I found myself liking this film even though every neuron in my brain screamed at me not to.  I liked the running gag of Tom constantly losing his clothes as well as the bickering between Craig and Jerry over the Godfather trilogy.  Without the chemistry among the friends, this would have been a very different and crappier movie. I have a few complaints, the main one regarding a grenade.  In the first act, the friends have a run in with Billy Ray's crew at a gas station.  Billy Ray flashes a grenade tied to his belt to prove he's a bad ass, so for the inevitable final confrontation, I expected that grenade to come into play.  Poetic justice and all that, but it didn't.  Missed opportunity.  I also didn't care for the sudden shift in tone from silly to serious with regards to Tom's fate.  Too jarring and out of place.  Although when I think about it, I have a feeling that scene must be an inside joke of some kind.  Good for the filmmakers, a head-scratcher for the rest of us.

The Skinny

Acting:  Oh, you know.  Fair to middling.  Lockwood stands out a bit more than the rest.
Story:  Chupacabra zombie virus in Texas.  Not what you'd call ordinary.  I like not ordinary.
Direction:  Some neat stuff from director/writer Tyler Glodt who also plays the macho yet ineffectual Officer Shipley.  Despite it being a meteorological impossibility, I enjoyed the backlit zombie horde emerging from the fog. 
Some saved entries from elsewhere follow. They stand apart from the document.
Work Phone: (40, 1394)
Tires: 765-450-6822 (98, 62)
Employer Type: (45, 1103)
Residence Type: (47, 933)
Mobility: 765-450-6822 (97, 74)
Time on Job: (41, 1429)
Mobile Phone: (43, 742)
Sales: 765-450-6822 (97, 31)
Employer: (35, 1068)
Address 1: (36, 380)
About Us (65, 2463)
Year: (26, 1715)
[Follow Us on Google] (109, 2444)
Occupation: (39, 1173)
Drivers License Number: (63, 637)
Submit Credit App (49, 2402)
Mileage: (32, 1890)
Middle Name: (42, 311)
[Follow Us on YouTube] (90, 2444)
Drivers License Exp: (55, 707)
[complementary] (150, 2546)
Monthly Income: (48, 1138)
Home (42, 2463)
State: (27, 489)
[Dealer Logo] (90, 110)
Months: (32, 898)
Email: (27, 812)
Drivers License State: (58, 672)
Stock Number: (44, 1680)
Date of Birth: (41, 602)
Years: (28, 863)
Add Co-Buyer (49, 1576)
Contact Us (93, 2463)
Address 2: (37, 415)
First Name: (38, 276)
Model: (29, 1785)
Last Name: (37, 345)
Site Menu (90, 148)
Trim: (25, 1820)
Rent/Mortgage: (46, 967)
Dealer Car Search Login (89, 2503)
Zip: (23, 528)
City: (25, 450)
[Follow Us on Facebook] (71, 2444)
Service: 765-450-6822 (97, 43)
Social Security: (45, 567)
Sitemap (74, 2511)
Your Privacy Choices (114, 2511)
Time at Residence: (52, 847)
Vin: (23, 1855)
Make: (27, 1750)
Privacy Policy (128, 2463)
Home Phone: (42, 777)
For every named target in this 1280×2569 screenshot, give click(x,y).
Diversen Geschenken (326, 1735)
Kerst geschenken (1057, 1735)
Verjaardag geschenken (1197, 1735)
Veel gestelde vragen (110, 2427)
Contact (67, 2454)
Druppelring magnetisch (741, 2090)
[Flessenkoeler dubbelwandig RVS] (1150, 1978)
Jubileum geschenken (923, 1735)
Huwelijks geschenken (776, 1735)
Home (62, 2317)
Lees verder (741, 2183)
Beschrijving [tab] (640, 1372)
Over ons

Production Values:  Cheap, yes.  Will you feel cheated?  Not in the least.  The budget wasn't that low.
Gore/FX:  Copious blood, most of which finds its way onto to Tom.  One evisceration shot that's not too graphic.  Decent zombie make up.  The chupacabra itself is a puppet.  A nasty gross puppet, but a puppet nonetheless.  No CGI as far as I could tell.
Scares:  Mmm...not really.  Maybe a slight one in the barn.
Ending:  Driving a pickup into the sunset...with a surprise in the back.  So, yeah...clich├ęd. 
Verdict:  Should you see Buck Wild?  It's goofy fun with buckets of blood, zombies, and a half-naked guy running around.  Really, what else do you need?